All eyes will be on Chancellor Rachel Reeves next week as she delivers the highly anticipated Autumn Budget, with the nation awaiting confirmation on which taxes are set to rise. The statement, scheduled for Wednesday, November 26 at around 12:30pm in the House of Commons, follows Prime Minister's Questions and will outline key decisions on taxation and public service spending for the NHS, schools, and police.
This Budget arrives amidst significant fiscal pressure, casting doubt on the Labour Party's manifesto pledge not to increase income tax, National Insurance, or VAT for 'working people'. Both Prime Minister Keir Starmer and the Chancellor have recently failed to rule out tax rises, emphasising the dire state of public finances.
The Fiscal Challenge Driving Potential Tax Rises
The central driver behind the speculated tax increases is the Chancellor's commitment to her self-described 'non-negotiable' fiscal rules. Reeves aims to end borrowing for day-to-day public spending and reduce government debt as a share of national income by the end of this parliament.

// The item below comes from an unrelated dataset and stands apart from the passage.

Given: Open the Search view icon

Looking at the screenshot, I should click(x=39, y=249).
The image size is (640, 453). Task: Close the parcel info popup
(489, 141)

To achieve this, the economic think tank the Institute for Fiscal Studies (IFS) suggests a fiscal 'tightening' of £22 billion is required. With the Chancellor ruling out a return to austerity and government debt already high, raising taxes appears to be the primary lever left to pull. Reeves has also expressed a desire for more 'headroom' to shield against future economic shocks, making tax rises even more likely.
Which Taxes Are Most Likely to Increase?
With income tax, NI, and VAT theoretically off the table, the government is expected to look elsewhere for revenue, with property and wealth in the crosshairs.

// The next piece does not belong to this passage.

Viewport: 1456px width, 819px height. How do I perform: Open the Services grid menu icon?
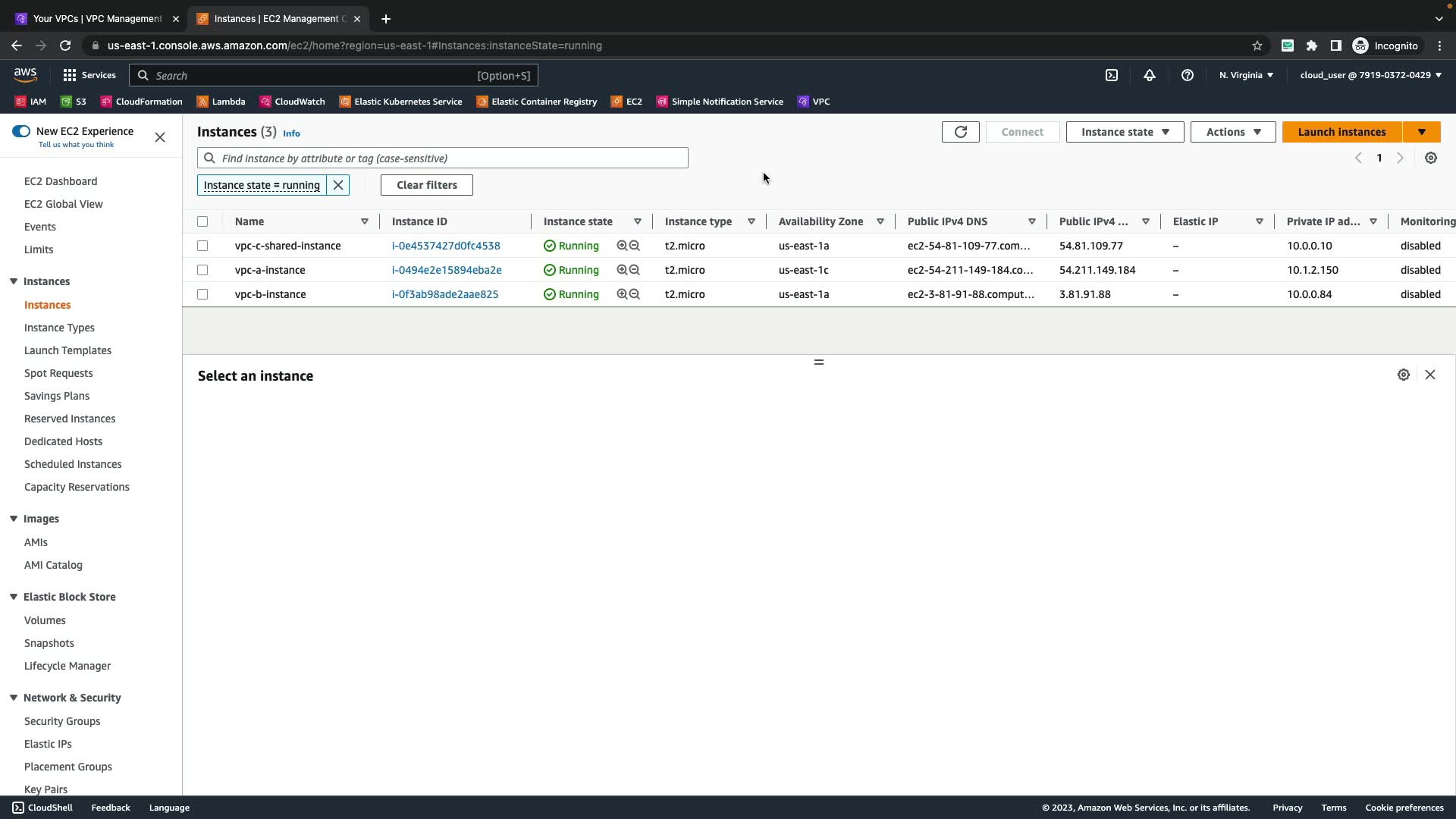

Property and Wealth Taxes: Significant changes are predicted for property taxation. Rumours suggest stamp duty could be replaced with a new property tax. Furthermore, The Times reports that the government is considering applying Capital Gains Tax (CGT) to sales of primary homes above a certain value, a move that would contradict a pre-election guarantee from Keir Starmer. This potential 'mansion tax' could affect 1,300,000 families and raise £600 million.
Landlords also face a potential shake-up, with the BBC reporting they may be required to pay National Insurance if renting is their main job or they own multiple properties. This focus is particularly sensitive for Reeves, who recently faced controversy over an unlicensed rental property.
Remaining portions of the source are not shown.